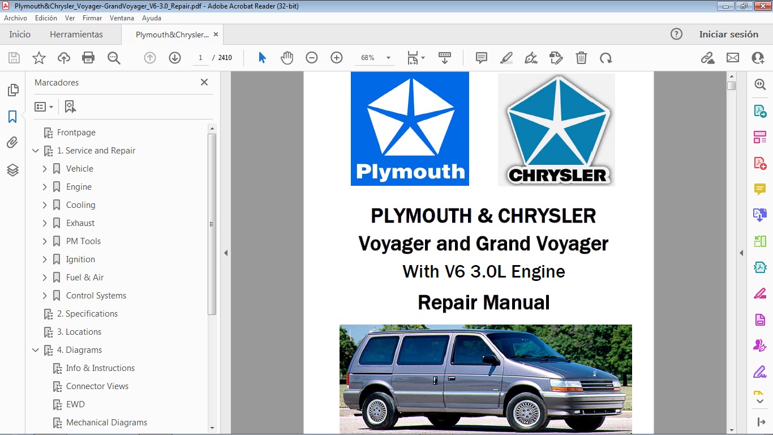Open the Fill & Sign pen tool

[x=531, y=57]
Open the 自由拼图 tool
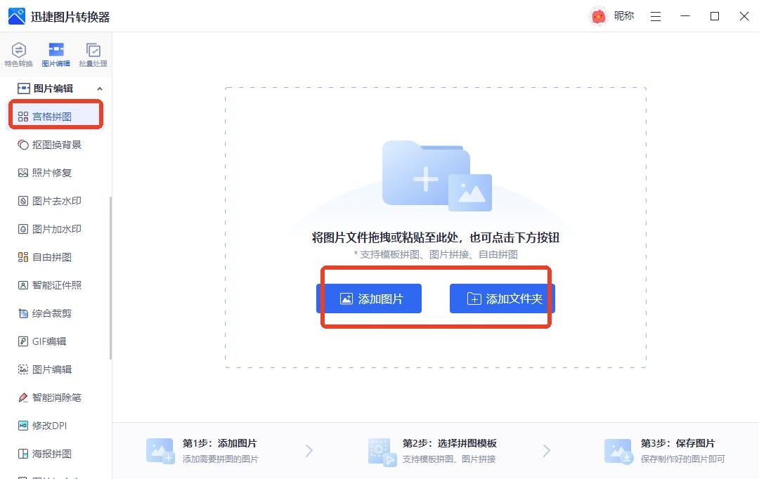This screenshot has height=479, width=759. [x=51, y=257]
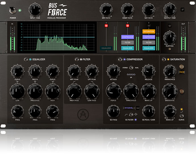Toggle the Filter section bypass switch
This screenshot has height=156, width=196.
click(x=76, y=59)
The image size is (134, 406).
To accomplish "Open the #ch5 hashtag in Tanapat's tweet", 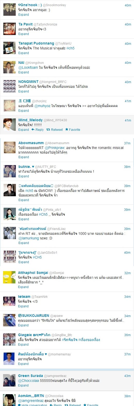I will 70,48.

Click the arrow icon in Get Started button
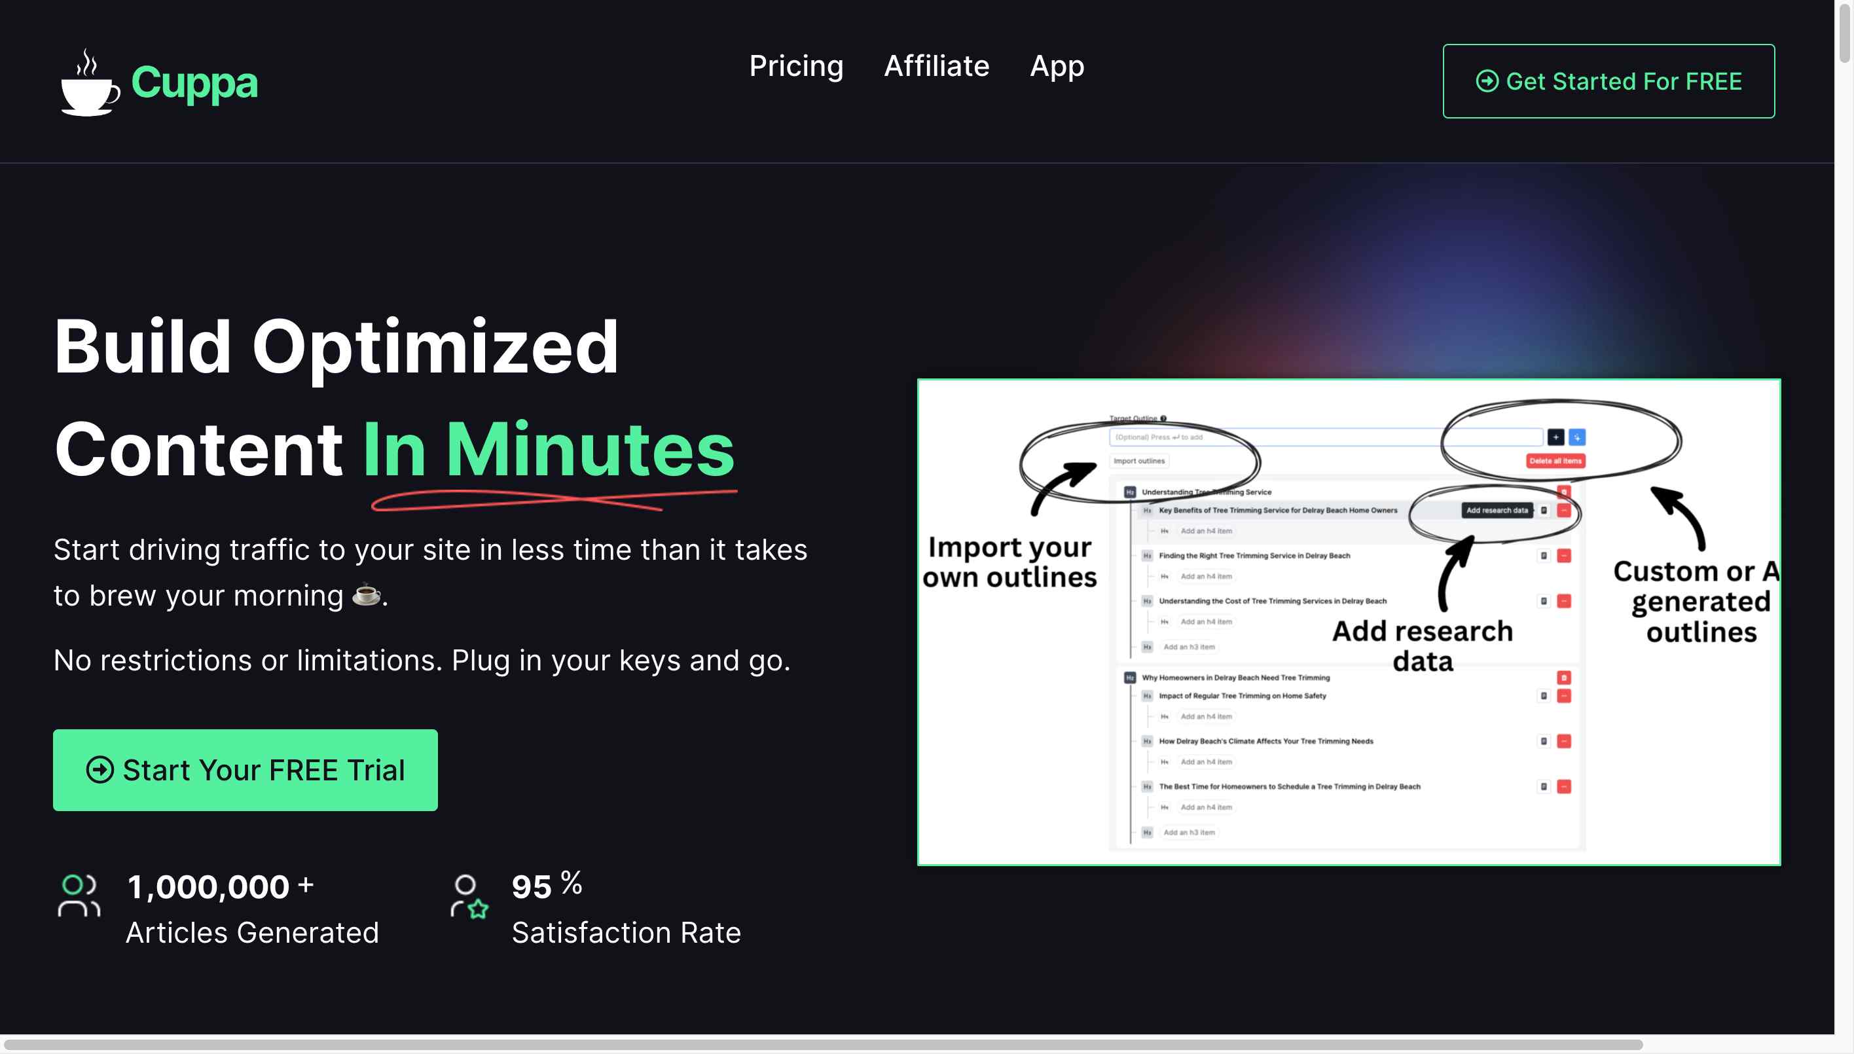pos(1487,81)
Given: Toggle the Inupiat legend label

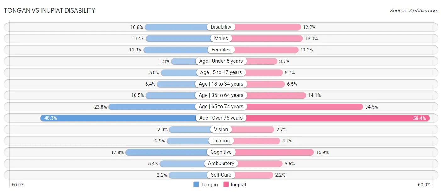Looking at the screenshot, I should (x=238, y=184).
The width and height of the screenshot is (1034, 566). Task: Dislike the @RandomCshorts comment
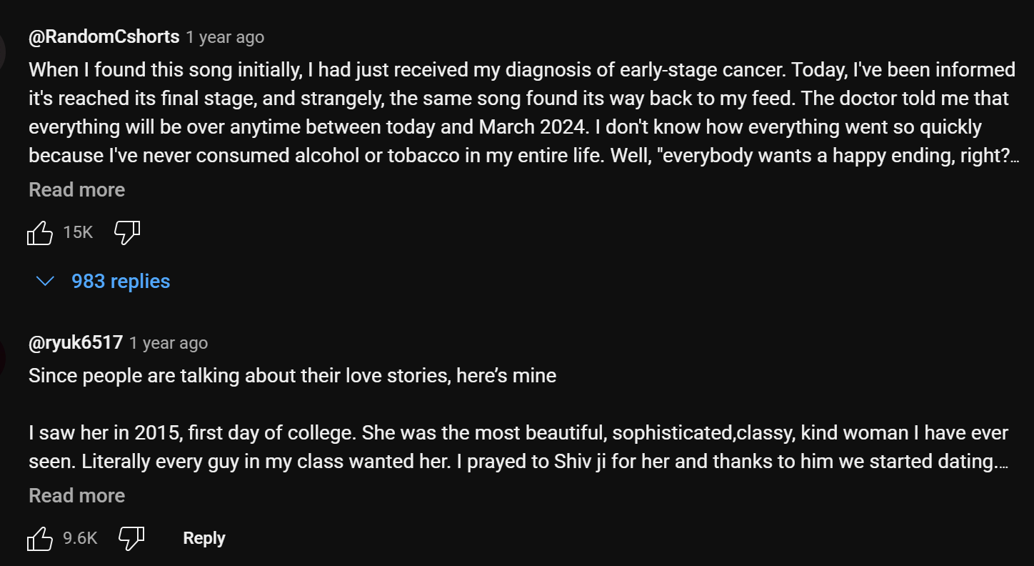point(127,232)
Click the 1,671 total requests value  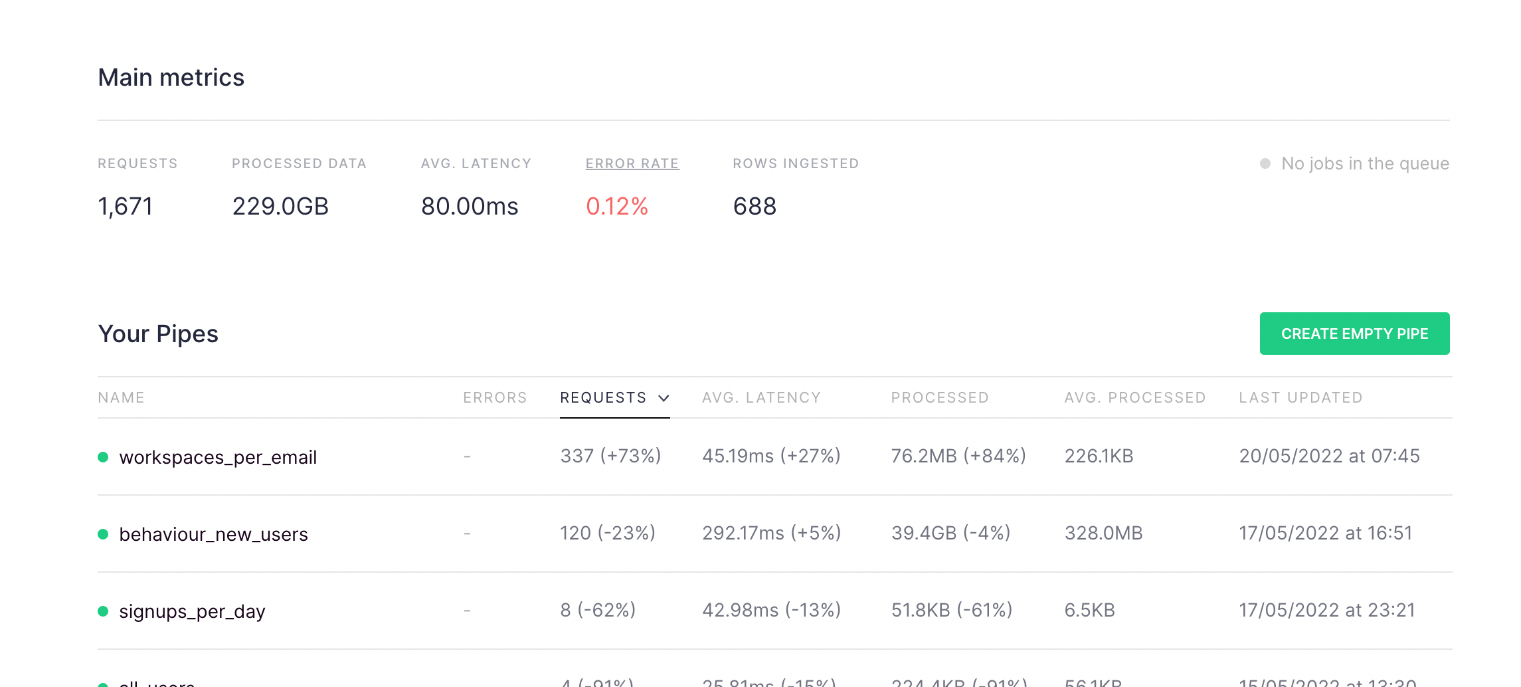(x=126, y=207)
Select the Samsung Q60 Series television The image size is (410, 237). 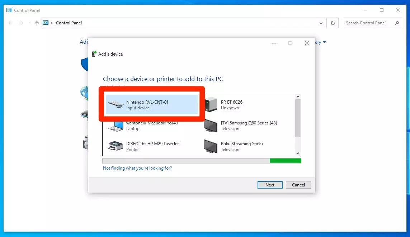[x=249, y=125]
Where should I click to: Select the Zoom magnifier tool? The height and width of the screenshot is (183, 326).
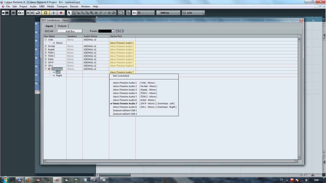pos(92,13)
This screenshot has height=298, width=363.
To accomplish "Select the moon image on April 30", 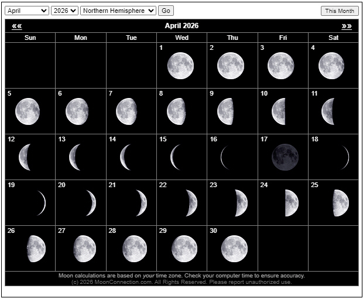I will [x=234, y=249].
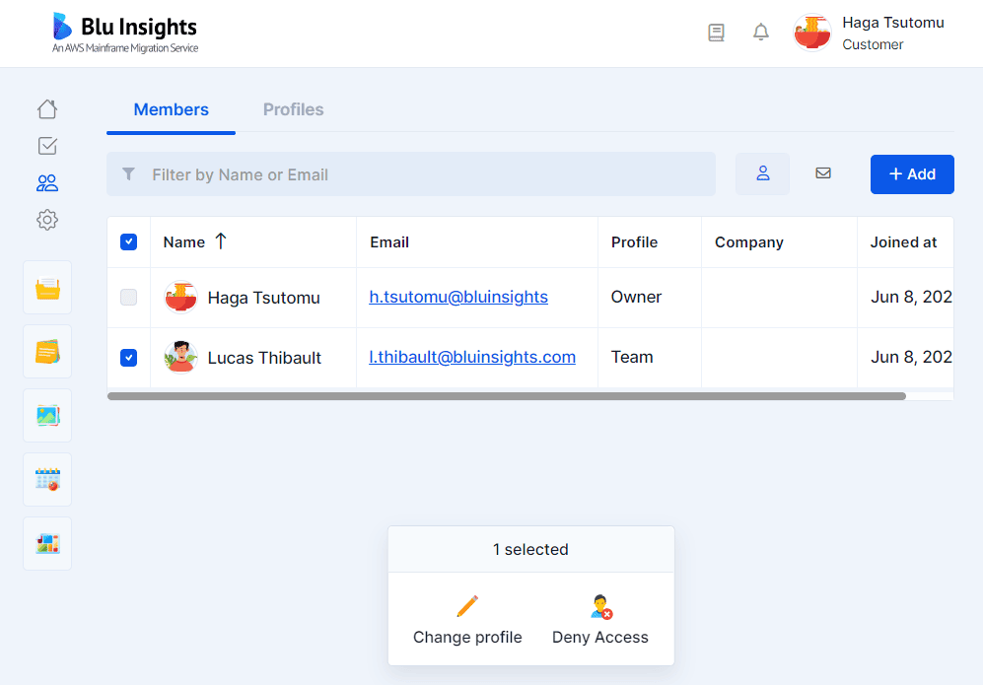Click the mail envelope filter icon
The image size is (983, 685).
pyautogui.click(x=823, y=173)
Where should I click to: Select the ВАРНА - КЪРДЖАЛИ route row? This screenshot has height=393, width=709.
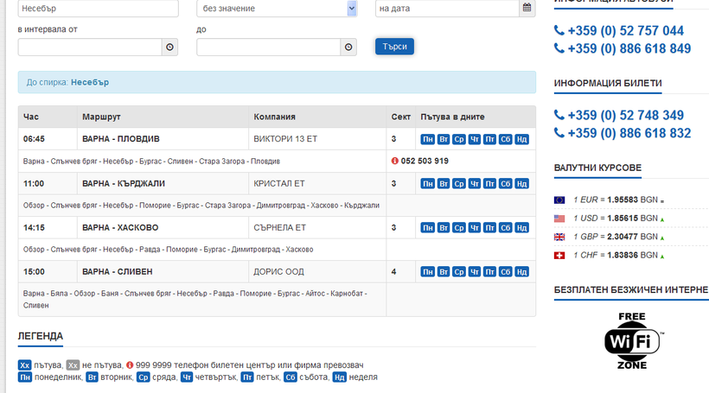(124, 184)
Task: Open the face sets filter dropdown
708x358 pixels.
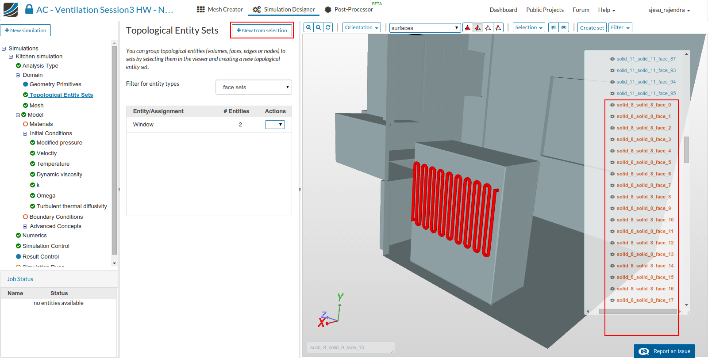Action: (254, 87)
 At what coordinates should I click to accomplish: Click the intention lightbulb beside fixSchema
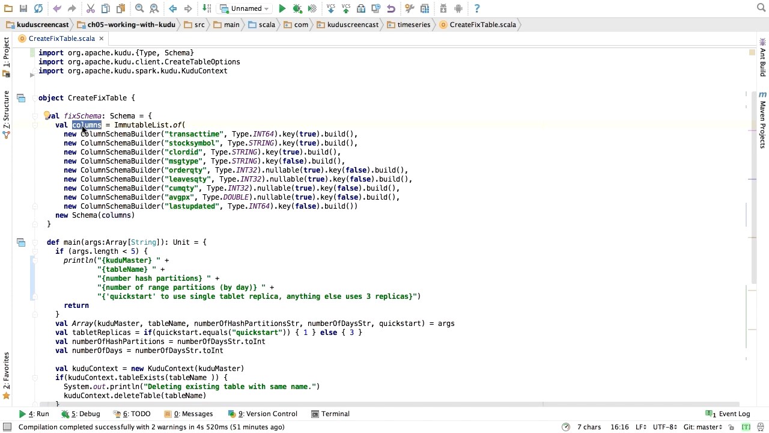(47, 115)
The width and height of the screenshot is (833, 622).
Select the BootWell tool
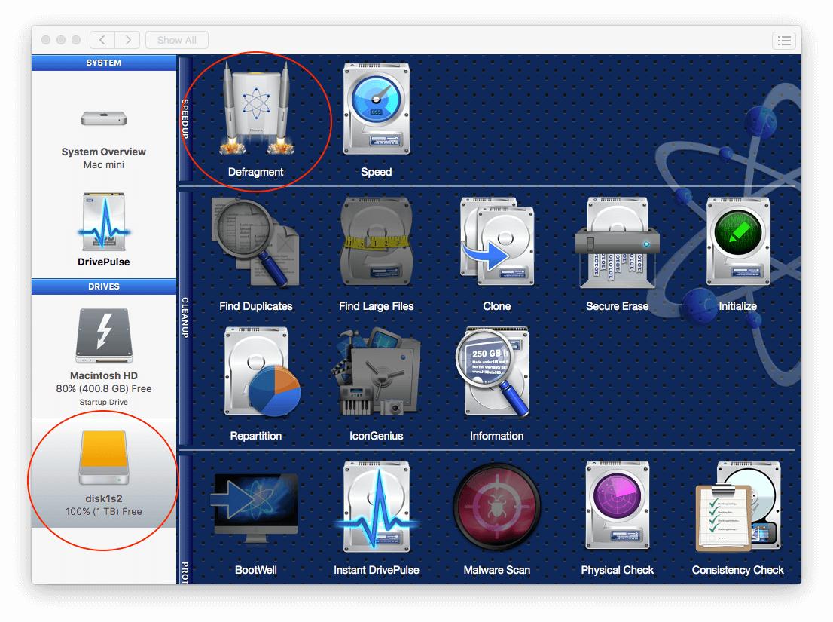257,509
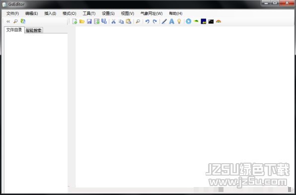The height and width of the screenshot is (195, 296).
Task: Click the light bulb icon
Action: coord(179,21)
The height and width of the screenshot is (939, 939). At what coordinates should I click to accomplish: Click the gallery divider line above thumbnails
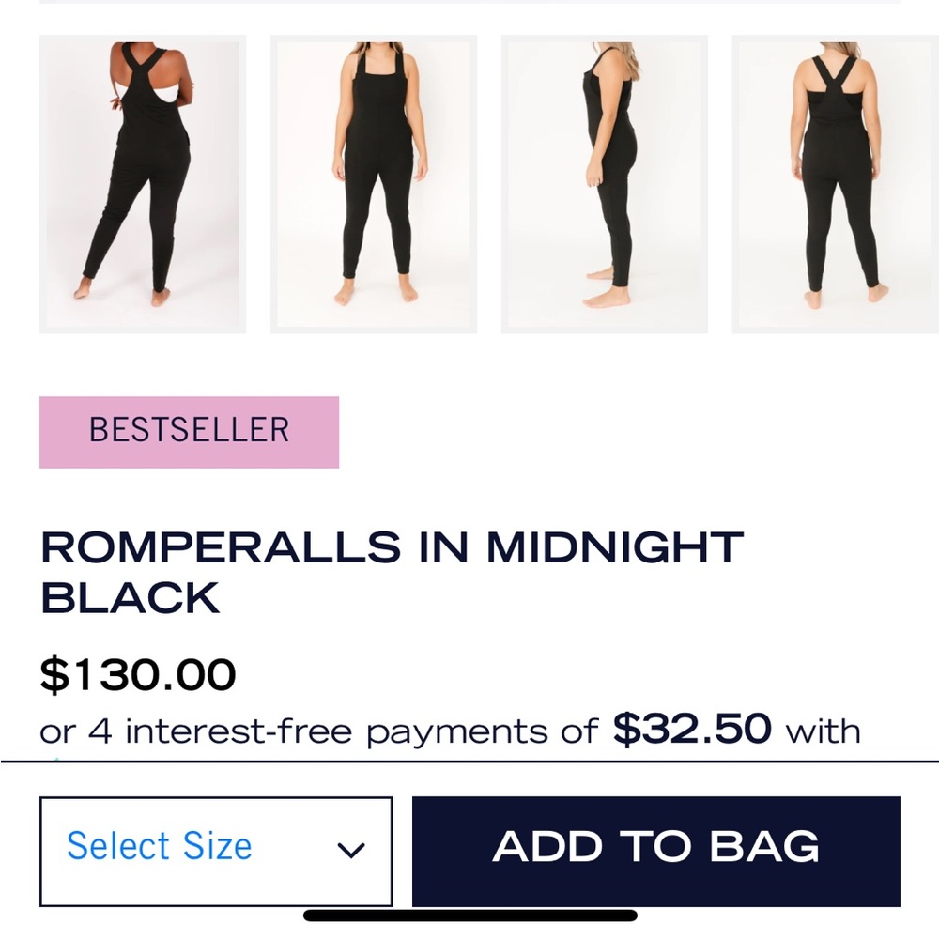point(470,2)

= = = = =

▶ Work item
In the copy, include exactly the lines from the one with "lightbulb beside fixSchema" through the final line of the data, both ends included, and no pictures.

▶ Answer below
 At what coordinates should I click to accomplish: Click the intention lightbulb beside fixSchema
(47, 115)
The width and height of the screenshot is (833, 622).
Select the BootWell tool
257,509
The height and width of the screenshot is (195, 296).
Task: Click the light bulb icon
Action: coord(179,21)
The height and width of the screenshot is (939, 939). At what coordinates should I click to accomplish: Click the gallery divider line above thumbnails
point(470,2)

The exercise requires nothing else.